私がずっと昔OLをしていた職場にも、そういう人たちはいた。当時はマウント女子という言葉も、概念もなかったけれど。

とにかく、何でも人と張り合い、自分が優位に立たなければ気が済まない。そんな彼女たちを見て何より嫌なのは、自分の中にもそういう部分があるのを見せつけられることだった。同僚が何かミスした時、心のどこかでほくそ笑んでいる自分に気付いた時は心底ゾッとした。

コピーライターに転身してから、特にその傾向が強くなったように思う。30代半ばの遅すぎるスタートだったため、早く追いつかなければと焦るあまり、周囲を過剰にライバル視していたのである。
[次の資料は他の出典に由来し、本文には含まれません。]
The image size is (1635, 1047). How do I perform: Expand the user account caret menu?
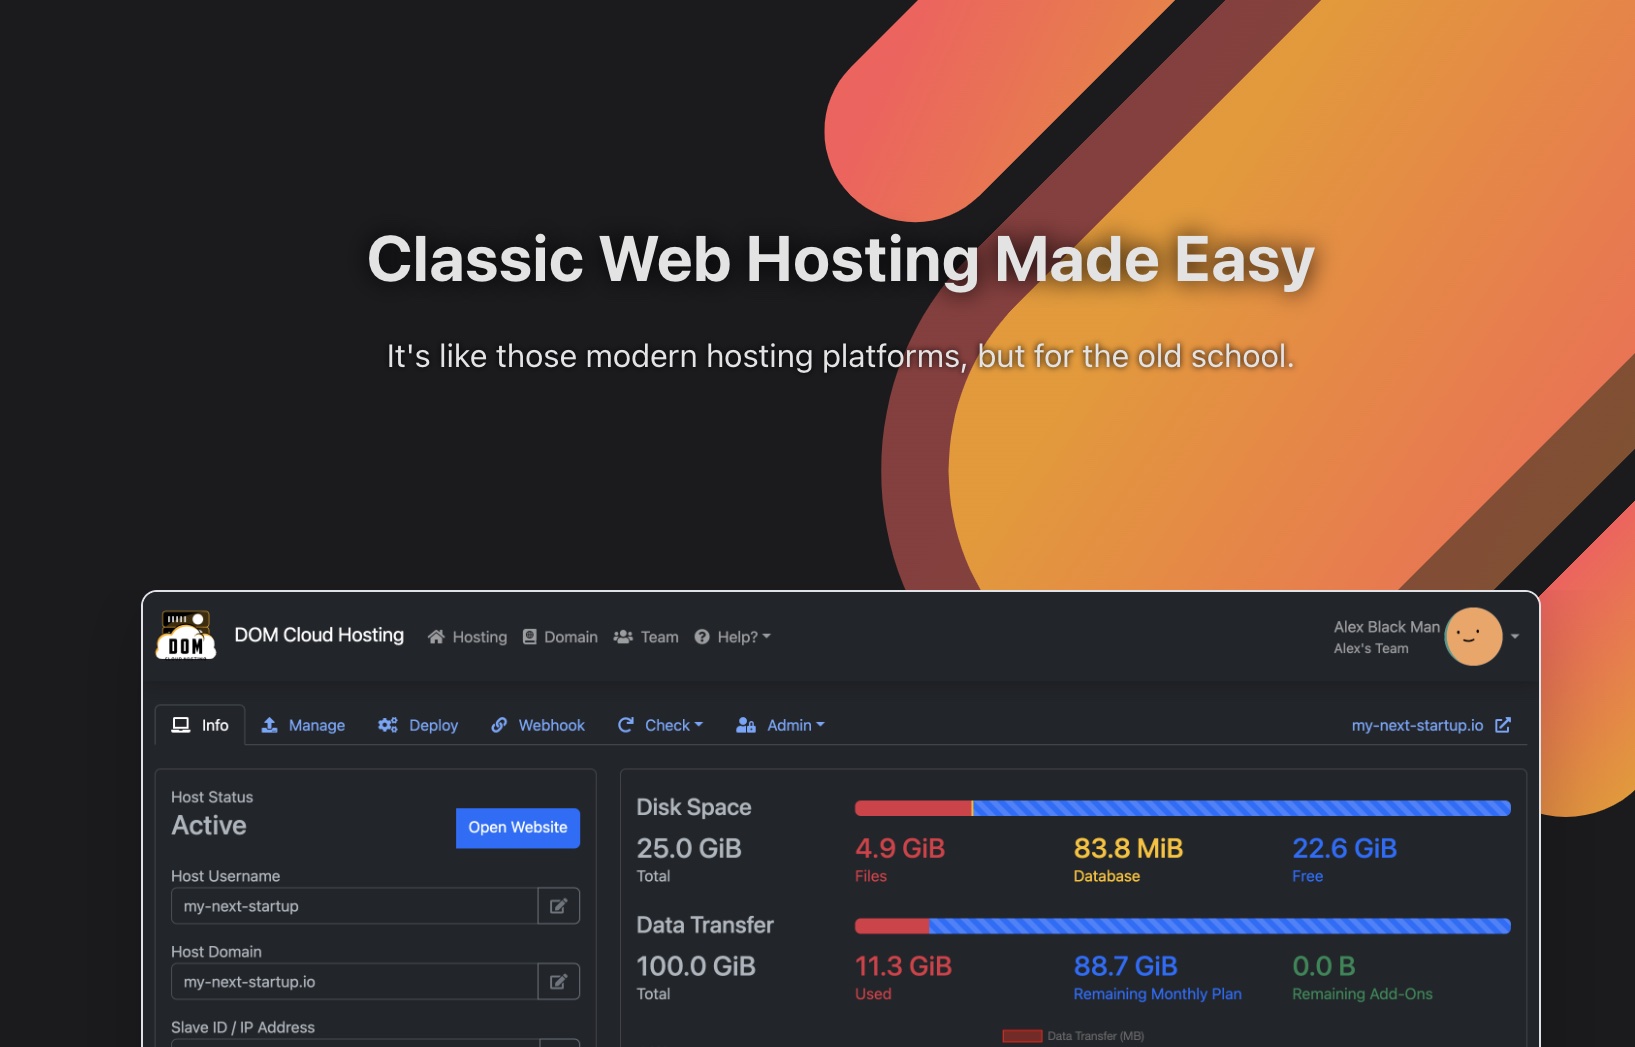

とは言っても、コピーライター仲間は皆良い人たちだったので仲良くしていた。むしろクリエイターにとって、競争心は互いに切磋琢磨するうえで欠かせないのである。しかし、仲間の活躍を祝福してやれない自分は、本当に「小さいなぁ」と思っていた。彼らが何か賞を獲り、フェイスブックで報告しているのを見ても「いいね」が押せなかったのだ。

そんな私に転機が訪れた。「菅付雅信の編集スパルタ塾」を受講した時のことである。この塾は「編集とは何か」を学ぶもので、名前の通り厳しかったけれど、とても充実した内容だった。毎回、超一流クリエイターの講師たちがゲストとして登壇。その方々からあらかじめ課題が出されて、上位10名だけがプレゼンできる。さらに、その中で最も優秀な人が講師からゲスト賞をもらえた。

私は運よくプレゼンできていたものの、ゲスト賞はなかなか獲れなかった。そもそも私の場合、プレゼンに選ばれるのは優秀だからではなく、人から見るとちょっと奇天烈な企画を出すお笑い要員だったからだと思う。

自分としては全くそんなつもりはなく、大真面目に課題に取り組んでいたのだが、講師や塾長の菅付さんはじめ受講生たちの笑いを誘うことが多かった。でも皆やさしい人ばかりで、そんなポンコツな私を面白がり、温かい目で見守ってくれていた。